For you novices, a Blizzard is basically a cup of ice cream containing goodies like M&Ms and other candy bits of your choice.

The All-American comes complete with red, white and blue M&Ms and a liberal dose of chocolate. A small (12oz.) packs 620 calories and 22 grams of fat; a medium (16oz.), 820 cals and 29g of fat; a large (21oz.) 1,130 cals and 39 grams of fat.

Yes, we said 1,130 calories and 39 grams of fat. For more nutritional info be sure to check out the DQ website at

Now before you swear off DQ for good, keep in mind there are healthier options available under the red-and-white sign. You could opt for the fat-free Vanilla Orange Bar (60 calories), the fat-free Fudge Bar (50 calories), the Lemon DQ Freez'r (80 calories per half-cup), or the Starkiss (80 calories).

What's that you say? "But John... those choices are good, but they aren't a Blizzard!" True... OK, so when the mood strikes get a small and share it with a friend or two. Or try to fool yourself by sprinkling a few M&Ms on a small vanilla cone (you'll ingest a far more appetizing 230 calories and 7 grams of fat).

If imitation is indeed the sincerest form of flattery, the menu makers at Dairy Queen must be tickled pink by McDonald's McFlurry... the ice cream and candy/cookie bits treat that comes in a cup... and is eaten with a straw-like spoon contraption.

The similarities extend to the nutritional numbers. An Oreo McFlurry will McMaul you with 570 calories and 20 grams of fat. The other choices are worse: a Nestle Crunch McFlurry (630 calories and 24 grams of fat), an M&M McFlurry (630 calories and 23 grams of fat), and a Butterfinger McFlurry (620 calories and 22 grams of fat).

You're far better off foregoing the McFlurry for a Vanilla Reduced Fat Ice Cream Cone which has just 150 calories and 4.5 grams of fat.

Sadly, this diet-devastating trend of ice cream/candy concoctions has also invaded the freezer section of your local market.
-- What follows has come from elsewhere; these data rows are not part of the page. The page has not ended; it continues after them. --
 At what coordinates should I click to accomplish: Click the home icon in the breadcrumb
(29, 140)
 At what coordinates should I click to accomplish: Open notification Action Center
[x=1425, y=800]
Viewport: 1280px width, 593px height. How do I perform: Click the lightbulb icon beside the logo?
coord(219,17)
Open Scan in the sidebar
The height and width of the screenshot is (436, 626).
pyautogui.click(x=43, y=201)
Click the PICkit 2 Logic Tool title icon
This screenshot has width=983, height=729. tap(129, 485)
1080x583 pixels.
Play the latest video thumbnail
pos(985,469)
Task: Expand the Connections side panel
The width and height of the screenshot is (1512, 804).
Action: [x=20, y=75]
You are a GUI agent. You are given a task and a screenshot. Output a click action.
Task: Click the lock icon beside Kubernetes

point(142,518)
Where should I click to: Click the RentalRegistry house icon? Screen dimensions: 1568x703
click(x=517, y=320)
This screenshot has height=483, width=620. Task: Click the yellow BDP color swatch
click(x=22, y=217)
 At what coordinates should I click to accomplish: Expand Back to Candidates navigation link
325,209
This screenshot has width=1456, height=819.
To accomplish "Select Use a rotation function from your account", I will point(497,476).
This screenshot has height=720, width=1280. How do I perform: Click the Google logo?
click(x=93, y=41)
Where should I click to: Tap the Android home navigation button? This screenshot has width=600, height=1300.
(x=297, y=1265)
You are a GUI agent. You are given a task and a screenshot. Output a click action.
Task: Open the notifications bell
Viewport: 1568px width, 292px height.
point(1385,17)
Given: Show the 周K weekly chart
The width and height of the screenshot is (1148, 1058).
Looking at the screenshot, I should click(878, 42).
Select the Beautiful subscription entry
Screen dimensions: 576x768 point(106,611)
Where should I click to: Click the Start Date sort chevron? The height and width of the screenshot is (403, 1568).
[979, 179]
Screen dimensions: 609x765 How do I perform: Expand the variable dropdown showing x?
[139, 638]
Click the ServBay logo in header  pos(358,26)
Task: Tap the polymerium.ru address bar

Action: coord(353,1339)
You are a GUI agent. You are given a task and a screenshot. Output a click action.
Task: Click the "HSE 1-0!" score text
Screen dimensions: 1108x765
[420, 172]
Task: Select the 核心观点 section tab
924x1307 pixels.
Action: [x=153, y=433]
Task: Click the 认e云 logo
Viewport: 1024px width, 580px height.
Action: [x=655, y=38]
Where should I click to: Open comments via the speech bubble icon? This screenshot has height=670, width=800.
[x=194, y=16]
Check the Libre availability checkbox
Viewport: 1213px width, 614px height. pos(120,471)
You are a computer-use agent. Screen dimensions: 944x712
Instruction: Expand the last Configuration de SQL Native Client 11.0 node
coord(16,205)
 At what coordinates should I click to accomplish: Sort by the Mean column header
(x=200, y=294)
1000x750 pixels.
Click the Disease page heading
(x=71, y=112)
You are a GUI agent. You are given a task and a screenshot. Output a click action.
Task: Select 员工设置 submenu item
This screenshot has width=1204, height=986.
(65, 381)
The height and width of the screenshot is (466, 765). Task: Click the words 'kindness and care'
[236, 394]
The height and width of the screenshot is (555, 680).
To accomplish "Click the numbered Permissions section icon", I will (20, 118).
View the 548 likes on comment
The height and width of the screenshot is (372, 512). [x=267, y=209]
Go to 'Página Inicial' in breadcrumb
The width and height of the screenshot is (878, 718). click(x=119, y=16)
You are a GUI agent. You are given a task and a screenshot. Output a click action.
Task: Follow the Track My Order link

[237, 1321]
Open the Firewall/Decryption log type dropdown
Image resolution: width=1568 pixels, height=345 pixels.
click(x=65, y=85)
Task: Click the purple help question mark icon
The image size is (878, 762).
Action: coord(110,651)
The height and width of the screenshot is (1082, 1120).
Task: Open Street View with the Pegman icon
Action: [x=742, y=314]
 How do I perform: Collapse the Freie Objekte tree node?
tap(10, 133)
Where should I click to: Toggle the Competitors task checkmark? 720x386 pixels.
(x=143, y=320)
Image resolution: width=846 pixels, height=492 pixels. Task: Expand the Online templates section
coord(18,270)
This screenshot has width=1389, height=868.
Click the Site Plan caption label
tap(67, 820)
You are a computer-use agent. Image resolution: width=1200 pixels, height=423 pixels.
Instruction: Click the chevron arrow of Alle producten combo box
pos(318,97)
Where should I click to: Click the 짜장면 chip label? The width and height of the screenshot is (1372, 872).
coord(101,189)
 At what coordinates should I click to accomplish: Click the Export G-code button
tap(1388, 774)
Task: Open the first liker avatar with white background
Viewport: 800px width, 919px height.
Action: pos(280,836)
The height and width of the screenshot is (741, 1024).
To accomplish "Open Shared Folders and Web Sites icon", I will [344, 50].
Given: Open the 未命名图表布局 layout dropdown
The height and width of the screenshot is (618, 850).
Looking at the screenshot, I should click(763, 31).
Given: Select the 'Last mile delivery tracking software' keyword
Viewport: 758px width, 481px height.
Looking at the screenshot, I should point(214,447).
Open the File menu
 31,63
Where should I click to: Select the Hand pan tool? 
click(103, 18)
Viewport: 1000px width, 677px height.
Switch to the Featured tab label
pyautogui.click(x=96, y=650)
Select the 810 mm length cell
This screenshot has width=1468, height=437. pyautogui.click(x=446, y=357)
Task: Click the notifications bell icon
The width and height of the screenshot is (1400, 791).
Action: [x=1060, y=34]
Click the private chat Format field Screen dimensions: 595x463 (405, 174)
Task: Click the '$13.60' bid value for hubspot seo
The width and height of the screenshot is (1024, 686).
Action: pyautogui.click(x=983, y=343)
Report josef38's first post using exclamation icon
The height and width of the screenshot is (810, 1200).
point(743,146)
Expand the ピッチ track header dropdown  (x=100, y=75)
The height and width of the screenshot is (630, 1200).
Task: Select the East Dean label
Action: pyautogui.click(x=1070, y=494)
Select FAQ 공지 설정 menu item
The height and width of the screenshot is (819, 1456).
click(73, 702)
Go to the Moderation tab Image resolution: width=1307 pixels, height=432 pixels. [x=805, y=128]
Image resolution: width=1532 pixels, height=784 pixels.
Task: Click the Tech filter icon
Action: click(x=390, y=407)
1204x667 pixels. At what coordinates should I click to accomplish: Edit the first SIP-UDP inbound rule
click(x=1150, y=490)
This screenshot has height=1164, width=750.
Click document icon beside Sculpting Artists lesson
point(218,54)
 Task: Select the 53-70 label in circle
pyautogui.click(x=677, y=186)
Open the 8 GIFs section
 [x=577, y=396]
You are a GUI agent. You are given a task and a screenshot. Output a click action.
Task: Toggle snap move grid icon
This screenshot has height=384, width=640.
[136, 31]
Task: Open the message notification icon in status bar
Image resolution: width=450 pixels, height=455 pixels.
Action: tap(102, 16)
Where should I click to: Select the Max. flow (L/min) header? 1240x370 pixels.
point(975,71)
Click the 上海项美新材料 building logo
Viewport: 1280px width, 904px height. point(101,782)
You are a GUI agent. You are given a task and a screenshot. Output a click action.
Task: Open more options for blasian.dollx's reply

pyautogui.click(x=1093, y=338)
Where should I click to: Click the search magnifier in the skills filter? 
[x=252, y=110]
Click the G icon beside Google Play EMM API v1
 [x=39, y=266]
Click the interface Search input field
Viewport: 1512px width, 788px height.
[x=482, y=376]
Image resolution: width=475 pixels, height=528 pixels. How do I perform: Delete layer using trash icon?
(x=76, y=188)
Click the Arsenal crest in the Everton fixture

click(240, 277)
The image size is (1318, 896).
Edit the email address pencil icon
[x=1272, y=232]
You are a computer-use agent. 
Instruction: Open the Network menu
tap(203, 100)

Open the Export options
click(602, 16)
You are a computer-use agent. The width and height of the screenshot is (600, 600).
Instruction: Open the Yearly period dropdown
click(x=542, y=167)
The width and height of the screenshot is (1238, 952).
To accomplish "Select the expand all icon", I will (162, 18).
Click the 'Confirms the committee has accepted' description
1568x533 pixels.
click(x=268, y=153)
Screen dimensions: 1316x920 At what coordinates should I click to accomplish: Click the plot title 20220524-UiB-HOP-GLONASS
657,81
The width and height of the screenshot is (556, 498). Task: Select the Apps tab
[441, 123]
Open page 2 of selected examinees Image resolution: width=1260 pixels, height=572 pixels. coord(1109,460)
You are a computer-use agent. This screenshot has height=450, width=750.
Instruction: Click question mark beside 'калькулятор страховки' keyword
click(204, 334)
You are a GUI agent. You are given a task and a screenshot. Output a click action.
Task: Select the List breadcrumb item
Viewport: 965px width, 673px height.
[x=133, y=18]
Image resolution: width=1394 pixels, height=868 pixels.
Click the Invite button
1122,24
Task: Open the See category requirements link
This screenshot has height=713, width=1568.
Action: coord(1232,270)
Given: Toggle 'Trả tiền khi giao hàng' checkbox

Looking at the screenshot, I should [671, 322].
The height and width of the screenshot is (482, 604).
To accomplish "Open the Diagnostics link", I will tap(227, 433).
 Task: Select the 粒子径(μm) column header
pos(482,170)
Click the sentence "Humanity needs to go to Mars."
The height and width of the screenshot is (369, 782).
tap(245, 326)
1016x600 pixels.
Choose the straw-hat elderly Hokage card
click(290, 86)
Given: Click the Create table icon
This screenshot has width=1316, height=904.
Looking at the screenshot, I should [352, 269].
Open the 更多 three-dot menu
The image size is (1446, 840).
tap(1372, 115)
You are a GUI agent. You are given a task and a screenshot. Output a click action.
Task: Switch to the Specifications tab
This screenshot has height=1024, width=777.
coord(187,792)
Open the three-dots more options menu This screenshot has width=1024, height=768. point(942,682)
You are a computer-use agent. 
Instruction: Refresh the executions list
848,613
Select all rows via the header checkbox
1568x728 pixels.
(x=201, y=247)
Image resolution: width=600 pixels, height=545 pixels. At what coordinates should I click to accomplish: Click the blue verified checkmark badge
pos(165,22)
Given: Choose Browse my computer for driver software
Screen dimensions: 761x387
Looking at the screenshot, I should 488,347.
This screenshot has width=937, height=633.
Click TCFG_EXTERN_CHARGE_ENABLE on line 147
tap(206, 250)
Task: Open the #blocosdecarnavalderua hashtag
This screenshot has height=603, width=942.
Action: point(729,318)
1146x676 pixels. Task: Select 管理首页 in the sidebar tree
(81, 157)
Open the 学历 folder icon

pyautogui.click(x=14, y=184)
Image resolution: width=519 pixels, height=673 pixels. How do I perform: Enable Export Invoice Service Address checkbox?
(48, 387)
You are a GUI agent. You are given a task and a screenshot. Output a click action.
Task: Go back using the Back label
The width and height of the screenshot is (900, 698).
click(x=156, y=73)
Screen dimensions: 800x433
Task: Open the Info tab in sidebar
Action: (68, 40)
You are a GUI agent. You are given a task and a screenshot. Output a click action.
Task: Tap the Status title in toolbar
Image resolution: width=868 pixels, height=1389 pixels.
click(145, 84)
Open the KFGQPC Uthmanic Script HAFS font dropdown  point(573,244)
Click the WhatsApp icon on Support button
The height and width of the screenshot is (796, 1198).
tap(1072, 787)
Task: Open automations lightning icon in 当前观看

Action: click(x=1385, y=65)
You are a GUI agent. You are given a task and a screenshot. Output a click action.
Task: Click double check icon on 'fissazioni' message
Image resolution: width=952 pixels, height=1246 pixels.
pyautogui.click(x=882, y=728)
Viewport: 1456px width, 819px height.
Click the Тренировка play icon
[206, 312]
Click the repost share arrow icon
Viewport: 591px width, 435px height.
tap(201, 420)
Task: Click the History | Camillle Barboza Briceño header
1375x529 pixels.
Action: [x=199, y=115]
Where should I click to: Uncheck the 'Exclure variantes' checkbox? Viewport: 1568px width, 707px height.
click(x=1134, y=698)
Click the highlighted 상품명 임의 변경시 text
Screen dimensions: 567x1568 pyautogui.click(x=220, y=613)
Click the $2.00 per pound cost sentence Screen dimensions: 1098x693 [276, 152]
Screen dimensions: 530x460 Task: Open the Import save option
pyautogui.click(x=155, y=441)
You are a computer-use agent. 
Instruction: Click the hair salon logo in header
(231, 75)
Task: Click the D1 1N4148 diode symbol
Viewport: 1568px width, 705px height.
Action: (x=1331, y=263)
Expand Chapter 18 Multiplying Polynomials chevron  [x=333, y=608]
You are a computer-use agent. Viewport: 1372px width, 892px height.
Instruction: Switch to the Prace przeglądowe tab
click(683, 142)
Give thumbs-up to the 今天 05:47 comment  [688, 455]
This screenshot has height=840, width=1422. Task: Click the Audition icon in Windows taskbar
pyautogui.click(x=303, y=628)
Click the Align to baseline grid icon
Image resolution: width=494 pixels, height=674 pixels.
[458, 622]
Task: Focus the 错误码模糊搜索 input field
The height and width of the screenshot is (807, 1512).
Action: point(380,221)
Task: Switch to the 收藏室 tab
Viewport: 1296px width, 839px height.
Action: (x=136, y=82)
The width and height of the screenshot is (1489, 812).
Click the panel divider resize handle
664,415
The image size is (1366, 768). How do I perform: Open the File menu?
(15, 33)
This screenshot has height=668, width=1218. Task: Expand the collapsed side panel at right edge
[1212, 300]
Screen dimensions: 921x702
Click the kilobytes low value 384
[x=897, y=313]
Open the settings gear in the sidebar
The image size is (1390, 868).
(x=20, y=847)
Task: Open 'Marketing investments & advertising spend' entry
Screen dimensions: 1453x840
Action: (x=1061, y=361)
Earlier tonight, during a quick jaunt to the local Wal-Mart, I saw shelf after shelf of fatty offerings.

Keep in mind that the recommended serving size for ice cream is typically a half-cup... that's four ounces, not a pint or a half-gallon. Four ounces of ice cream would about fit in the palm of your hand. Don't try it -- it will be cold and messy!

Anyway, back at Wal-Mart, I noticed Ben & Jerry's is still coming up with catchy names for its outrageous ice creams. The aptly named Chubby Hubby mixture boasts 330 calories and 21 grams of fat per serving! Fudge Central dishes out 300 calories and 18 grams of fat per serving.

Edy's line of candy bar/ice cream mixes (Snickers, Twix, Mars w/Almonds and M&Ms) fares a bit better. Per serving, the chunked-up choices range from 170-190 calories and 9 to 10 grams of fat.

The bottom line: if your favorite ice cream is packed with a few "little" extras (nuts, candy, cookie bits, cookie dough, etc) there's a good chance you are packing your paunch plenty of fat and calories you could do without.